(GIVEN DATA begins)

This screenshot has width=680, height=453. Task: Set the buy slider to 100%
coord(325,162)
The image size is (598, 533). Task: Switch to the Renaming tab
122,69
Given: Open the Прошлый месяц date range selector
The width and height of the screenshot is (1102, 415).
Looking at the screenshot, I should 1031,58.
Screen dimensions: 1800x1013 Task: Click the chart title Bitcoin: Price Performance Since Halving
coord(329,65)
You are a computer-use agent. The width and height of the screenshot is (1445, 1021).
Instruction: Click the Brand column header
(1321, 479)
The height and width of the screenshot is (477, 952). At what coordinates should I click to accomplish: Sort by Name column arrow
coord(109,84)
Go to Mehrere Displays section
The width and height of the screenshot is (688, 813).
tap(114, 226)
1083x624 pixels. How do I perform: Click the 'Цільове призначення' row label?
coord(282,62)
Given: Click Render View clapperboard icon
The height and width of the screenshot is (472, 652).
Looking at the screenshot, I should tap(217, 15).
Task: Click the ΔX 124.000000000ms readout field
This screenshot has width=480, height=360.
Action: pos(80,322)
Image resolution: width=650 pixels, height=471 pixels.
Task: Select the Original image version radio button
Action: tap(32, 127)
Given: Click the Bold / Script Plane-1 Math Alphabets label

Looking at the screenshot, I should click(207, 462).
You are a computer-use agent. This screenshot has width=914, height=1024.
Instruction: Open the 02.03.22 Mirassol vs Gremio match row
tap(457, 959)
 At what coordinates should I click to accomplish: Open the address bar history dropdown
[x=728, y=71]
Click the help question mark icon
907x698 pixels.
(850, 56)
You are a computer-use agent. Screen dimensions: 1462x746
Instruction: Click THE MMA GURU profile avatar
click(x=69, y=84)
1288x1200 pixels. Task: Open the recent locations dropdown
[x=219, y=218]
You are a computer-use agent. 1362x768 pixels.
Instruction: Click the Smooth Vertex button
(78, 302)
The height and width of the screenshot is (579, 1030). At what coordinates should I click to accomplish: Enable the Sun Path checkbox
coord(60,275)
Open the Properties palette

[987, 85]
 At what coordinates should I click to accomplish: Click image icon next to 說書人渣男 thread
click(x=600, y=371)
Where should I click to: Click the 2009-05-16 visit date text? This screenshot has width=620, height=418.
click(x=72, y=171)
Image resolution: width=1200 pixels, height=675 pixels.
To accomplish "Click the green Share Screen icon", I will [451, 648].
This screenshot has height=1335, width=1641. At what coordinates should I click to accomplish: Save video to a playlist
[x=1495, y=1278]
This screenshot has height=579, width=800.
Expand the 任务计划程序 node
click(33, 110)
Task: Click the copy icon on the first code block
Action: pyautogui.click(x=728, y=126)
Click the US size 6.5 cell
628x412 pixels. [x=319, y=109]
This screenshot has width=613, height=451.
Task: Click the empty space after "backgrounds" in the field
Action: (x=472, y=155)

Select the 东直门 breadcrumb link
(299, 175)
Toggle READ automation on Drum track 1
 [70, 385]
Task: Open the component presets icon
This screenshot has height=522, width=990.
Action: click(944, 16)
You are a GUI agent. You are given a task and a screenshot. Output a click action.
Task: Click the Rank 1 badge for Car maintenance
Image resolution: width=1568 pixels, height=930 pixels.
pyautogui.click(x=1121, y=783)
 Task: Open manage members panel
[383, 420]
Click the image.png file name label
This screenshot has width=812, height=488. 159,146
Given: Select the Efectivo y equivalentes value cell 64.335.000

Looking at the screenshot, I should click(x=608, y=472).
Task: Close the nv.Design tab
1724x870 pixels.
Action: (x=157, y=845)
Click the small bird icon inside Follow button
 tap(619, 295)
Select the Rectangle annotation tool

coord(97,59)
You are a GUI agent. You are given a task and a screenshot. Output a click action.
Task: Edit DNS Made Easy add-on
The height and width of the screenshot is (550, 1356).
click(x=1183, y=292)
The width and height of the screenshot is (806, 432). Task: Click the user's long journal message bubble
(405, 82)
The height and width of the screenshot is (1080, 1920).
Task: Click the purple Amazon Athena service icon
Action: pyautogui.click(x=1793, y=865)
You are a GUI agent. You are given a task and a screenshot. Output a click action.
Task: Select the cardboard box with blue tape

(GIVEN DATA ends)

- **DIRECTIONS**
Copy every single line of the material above that holds "computer".

- **REPLY TO THE EXERCISE**
You are a computer-use agent. The width and height of the screenshot is (1445, 1021).
You are a computer-use agent. This screenshot has width=914, height=1024.
You are a computer-use agent. Screen dimensions: 1462x746
You are a computer-use agent. 1362x768 pixels.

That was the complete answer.